E’ stato sequestrato dai carabinieri ed emerge il quadro di un uomo che non solo picchiava le donne di casa, ma insegnava anche ai figli maschi come farlo quando sarebbero diventati adulti

Emergono nuovi particolari sulla drammatica vicenda che venerdì sera ha visto una giovanissima donna, Makka, appena 18enne, uccidere a coltellate il padre di 49 anni dopo l’ennesima aggressione fisica a lei e alla madre.

Il racconto di una vita di violenza subita in prima persona e vista sulla madre che la ragazza ha fatto immediatamente ai carabinieri subito dopo il loro intervento nell’alloggio di Nizza Monferrato, è confermato anche da quattro paginette di diario trovate e sequestrate dagli stessi carabinieri che stanno raccogliendo indizi per ricostruire il contesto in cui è avvenuto l’omicidio.

Pagine che trasudano di esasperazione e di odio verso il padre.

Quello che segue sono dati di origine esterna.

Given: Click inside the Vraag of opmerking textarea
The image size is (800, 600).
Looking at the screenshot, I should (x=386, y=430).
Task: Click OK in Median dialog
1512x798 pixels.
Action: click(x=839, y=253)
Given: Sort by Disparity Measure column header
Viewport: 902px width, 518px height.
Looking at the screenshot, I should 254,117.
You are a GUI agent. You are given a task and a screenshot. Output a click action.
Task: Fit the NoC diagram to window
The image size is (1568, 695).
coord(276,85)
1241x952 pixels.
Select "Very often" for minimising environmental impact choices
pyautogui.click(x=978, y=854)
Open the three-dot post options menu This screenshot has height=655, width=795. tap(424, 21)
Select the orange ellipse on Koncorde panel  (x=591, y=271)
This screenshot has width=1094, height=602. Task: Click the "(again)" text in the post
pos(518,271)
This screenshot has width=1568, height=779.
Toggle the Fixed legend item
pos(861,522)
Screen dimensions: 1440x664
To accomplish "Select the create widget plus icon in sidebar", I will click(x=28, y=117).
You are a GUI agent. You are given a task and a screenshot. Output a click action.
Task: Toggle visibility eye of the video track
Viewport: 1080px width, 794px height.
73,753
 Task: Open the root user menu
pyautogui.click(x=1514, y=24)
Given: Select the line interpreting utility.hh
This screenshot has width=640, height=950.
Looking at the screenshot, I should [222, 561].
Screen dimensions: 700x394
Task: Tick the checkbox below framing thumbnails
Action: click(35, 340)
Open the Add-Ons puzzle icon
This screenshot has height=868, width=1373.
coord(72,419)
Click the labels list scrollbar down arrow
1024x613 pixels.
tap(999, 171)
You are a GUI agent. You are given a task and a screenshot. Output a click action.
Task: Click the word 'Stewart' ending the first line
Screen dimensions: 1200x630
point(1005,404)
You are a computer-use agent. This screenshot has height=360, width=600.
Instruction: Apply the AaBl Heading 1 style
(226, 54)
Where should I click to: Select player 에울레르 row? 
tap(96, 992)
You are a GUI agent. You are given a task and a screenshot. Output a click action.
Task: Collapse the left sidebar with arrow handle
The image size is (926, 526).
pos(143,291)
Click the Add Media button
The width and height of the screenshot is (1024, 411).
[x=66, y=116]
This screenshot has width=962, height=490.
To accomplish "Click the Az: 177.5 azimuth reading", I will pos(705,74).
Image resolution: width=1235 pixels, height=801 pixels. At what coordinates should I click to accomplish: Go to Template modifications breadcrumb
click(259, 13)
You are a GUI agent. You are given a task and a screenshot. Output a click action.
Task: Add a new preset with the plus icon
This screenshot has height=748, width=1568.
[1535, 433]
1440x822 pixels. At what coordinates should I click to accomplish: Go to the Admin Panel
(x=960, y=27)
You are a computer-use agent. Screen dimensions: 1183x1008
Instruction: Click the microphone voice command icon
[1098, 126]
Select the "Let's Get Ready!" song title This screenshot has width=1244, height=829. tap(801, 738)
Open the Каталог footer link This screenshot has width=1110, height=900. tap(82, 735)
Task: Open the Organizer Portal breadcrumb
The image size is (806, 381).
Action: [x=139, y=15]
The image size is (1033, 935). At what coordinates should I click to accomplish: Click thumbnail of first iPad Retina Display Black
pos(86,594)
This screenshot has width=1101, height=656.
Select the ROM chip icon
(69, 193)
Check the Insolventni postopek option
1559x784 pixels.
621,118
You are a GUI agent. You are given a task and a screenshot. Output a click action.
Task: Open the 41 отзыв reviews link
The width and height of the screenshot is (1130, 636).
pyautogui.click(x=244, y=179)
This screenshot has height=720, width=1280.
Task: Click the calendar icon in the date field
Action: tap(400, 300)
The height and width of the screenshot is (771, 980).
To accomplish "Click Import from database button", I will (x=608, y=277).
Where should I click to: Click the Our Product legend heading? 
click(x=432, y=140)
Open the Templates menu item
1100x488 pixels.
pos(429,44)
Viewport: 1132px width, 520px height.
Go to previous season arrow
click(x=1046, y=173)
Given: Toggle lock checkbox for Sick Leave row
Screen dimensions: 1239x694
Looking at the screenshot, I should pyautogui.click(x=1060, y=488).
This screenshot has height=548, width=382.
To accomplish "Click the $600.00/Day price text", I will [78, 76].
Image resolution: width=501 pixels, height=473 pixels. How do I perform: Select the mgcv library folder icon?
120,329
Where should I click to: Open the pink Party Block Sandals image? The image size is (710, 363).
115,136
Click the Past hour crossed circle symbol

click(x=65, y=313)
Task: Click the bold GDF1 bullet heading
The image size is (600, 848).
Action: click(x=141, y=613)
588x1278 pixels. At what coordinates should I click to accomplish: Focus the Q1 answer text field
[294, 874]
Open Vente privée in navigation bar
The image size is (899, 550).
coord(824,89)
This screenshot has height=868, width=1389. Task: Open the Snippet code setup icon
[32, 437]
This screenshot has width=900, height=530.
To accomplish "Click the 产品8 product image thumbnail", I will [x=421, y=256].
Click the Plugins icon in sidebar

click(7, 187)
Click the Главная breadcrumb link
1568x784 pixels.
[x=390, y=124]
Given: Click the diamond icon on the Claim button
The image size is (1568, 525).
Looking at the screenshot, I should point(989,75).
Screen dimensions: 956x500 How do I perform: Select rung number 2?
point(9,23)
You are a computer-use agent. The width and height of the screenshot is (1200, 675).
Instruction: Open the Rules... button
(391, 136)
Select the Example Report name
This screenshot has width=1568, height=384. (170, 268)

E che contengono anche pensieri di morte. «Non avrei mai pensato di portare via la vita ad una persona ma preferisco portarla via a quel c…… (riferendosi a suo padre n.d.r.) prima che lui la porti via alla persona che più amo nella via, mia madre».

Il diario è lo specchio fedele di quanto raccontato nel lungo interrogatorio davanti al gip. Quando la ragazza ha ricostruito il quadro di una vita fatta di violenze, soprusi, umiliazioni nei confronti delle donne di famiglia.

Un padre-padrone che pretendeva di avere le donne ai suoi piedi e pretendeva da loro obbedienza assoluta. E quando queste provavano a ribellarsi, le chiudeva in una stanza e le picchiava. Soprattutto la moglie. Con il peggio di quello che i manuali di psicologia definiscono “violenza assistita”, ovvero quella perpetrata sui figli che assistono alle aggressioni e alle umiliazioni.

In questi casi, scrive Makka nel suo diario, suo padre andava oltre, arrivando a dare vere e proprie lezioni di violenza ai due figli maschi ancora piccoli, di appena 11 e 10 anni. «Così dovrete fare con vostra moglie e vostra figlia, quando sarete grandi, se non vi obbediranno».

Fuori da quelle mura, la ragazza era un modello di integrazione: brava a scuola, ambiziosa (voleva diventare medico), laboriosa (serviva nello stesso ristorante in cui lavoravano il padre e la madre per aiutare il bilancio familiare), giudiziosa (sempre pronta ad occuparsi dei due fratelli e della sorella minore). E anche sempre pronta a raccogliere gli sfoghi e le lacrime della madre per i trattamenti che subiva da quel marito violento. Makka sapeva tutto quello che accadeva fra i suoi genitori, perchè la madre la aggiornava continuamente, soprattutto attraverso messaggi scritti e vocali. Un modo, per la donna, non solo di condividere quella terribile pena domestica, ma anche per allertare la figlia sullo stato d’animo del marito.

Il diario rafforza il racconto fatto subito da Makka ma per ora non conferma quella linea di legittima difesa che era stata tracciata inizialmente e che, per ora, la Procura ha lasciato per accusarla di omicidio volontario aggravato dal vincolo di parentela.

Anche all’esito del primo esame della salma dell’uomo, Akheyd Sulaev, ferito mortalmente da due coltellate sferrate in due momenti diversi, uno all’addome e l’altro alla schiena.

L’autopsia darà le ultime risposte sulla dinamica omicidiaria ma intanto l’avvocato di Makka, Massimiliano Sfolcioli, è riuscito a tenerla fuori dal carcere, contrariamente a quello che aveva chiesto il pm. La ragazza è ai domiciliari in una comunità protetta e ha chiesto i suoi libri per poter continuare a studiare.